The fact of such likely traveller confusion is confirmed in the Respondent's own letter of April 10, 2009 to oneworld Management Company Limited when pitching for a sale:
“However even without web tactics/promotion the portal has a number one ranking with both Google and Yahoo. I have also received many enquiries from prospective travellers. (see attached ranking prints outs)”
Many of those travellers would have thought that the website was associated with the Complainant and its member airlines.
For all the foregoing reasons, the Panel decides that:
(a) The disputed domain name is confusingly similar to the trademark ONEWORLD in which the Complainant has rights through its U.S. trademark registrations and through use;
(b) The Respondent has no rights or legitimate interests in the disputed domain name;
(c) The disputed domain name was registered and is being used in bad faith.

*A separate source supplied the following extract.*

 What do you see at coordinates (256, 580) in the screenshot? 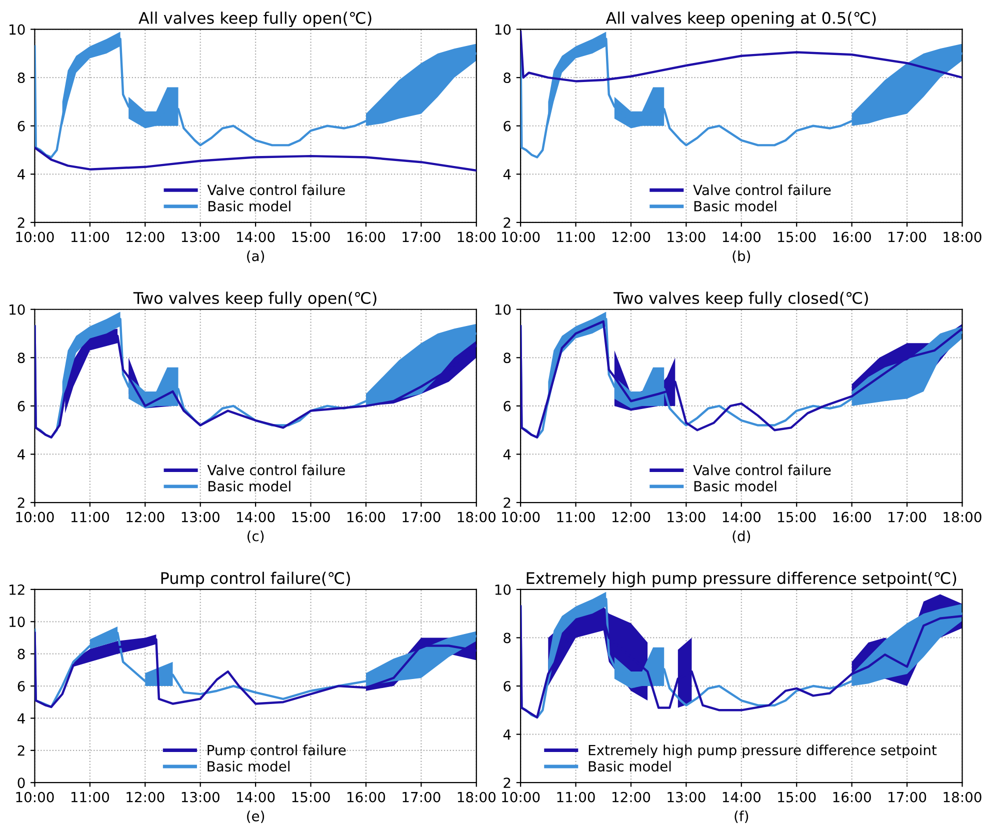
I see `chart-title: Pump control failure(℃)` at bounding box center [256, 580].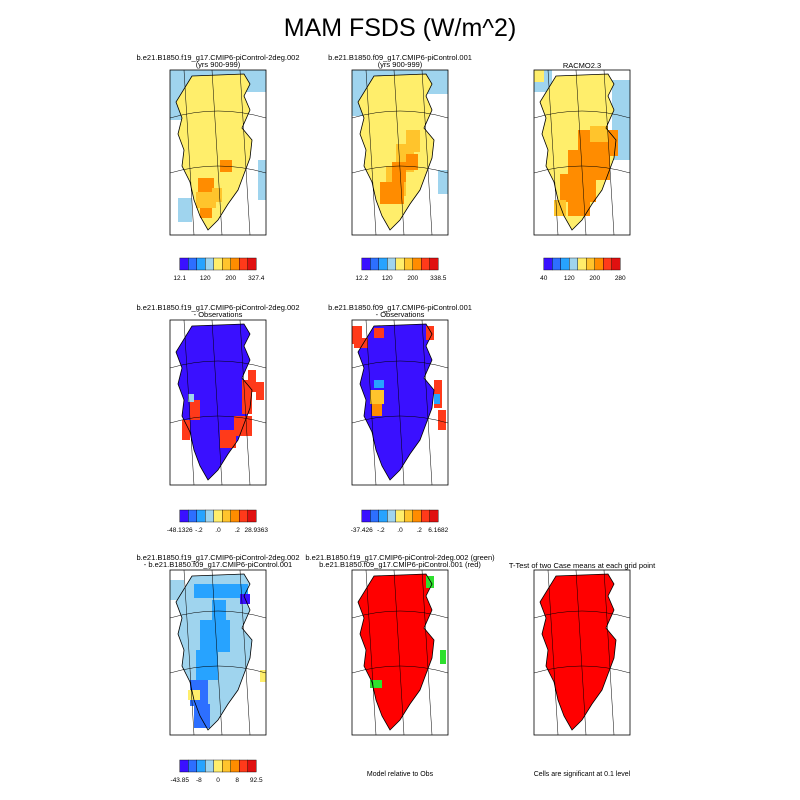  Describe the element at coordinates (594, 278) in the screenshot. I see `colorbar-tick-label: 200` at that location. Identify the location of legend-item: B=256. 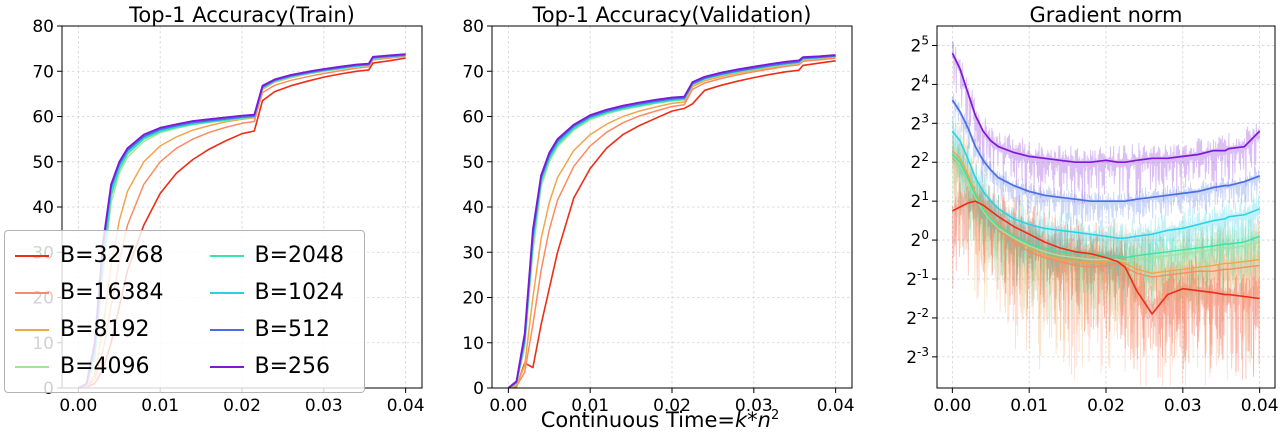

Accordingly, pursuant to paragraph 4(i) of the Policy, the Panel orders that the disputed domain name <oneworldexplorer.com> be transferred to the Complainant.
Andrew Brown QC
Dated: March 11, 2010
1 See, WIPO Overview of WIPO Panel Views on Selected UDRP Questions, section 1.4: “1.4 Does the complainant have UDRP-relevant trademark rights in a mark that was registered, or in which the complainant acquired unregistered rights, after the disputed domain name was registered?” The consensus view being that the registration of a domain name before a complainant acquires trademark rights in a name does not prevent a finding of identity or confusing similarity under the first prong of the UDRP.